_Problem description_:
Among the lines of the material below, count those holding "Select". Report the number by itself.

_Material shown_:

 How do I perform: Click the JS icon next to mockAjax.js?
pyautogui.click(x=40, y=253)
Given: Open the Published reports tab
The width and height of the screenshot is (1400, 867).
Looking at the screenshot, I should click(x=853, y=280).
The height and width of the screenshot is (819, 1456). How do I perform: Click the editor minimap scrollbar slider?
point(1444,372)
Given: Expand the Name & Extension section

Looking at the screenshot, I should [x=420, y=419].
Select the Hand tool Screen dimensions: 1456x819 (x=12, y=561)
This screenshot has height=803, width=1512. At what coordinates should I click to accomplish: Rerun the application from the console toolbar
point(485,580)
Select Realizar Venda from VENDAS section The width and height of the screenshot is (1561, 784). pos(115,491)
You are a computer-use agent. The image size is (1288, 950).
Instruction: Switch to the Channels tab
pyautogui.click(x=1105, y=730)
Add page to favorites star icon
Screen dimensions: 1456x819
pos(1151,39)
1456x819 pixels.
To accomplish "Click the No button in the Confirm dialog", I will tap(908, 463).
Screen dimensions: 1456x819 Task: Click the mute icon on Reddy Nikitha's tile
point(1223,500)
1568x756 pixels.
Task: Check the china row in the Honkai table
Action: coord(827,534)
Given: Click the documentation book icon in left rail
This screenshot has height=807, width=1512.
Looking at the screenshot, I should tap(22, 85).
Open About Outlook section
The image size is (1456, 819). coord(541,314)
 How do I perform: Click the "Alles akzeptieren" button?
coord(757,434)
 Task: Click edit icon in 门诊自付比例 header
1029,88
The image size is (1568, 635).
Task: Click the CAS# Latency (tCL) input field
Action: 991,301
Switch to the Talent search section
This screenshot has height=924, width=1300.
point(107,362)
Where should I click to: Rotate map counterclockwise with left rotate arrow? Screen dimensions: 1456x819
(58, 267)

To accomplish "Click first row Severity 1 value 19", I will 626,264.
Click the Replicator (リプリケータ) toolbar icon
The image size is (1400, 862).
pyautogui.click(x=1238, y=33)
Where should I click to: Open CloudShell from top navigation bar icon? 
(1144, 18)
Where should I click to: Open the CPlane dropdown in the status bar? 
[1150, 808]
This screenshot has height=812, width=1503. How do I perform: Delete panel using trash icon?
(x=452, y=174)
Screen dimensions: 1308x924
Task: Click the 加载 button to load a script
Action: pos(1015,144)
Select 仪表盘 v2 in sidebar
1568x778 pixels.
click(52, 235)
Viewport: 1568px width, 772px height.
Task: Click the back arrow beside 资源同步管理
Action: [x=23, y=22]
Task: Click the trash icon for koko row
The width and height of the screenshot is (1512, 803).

_Written answer_:
3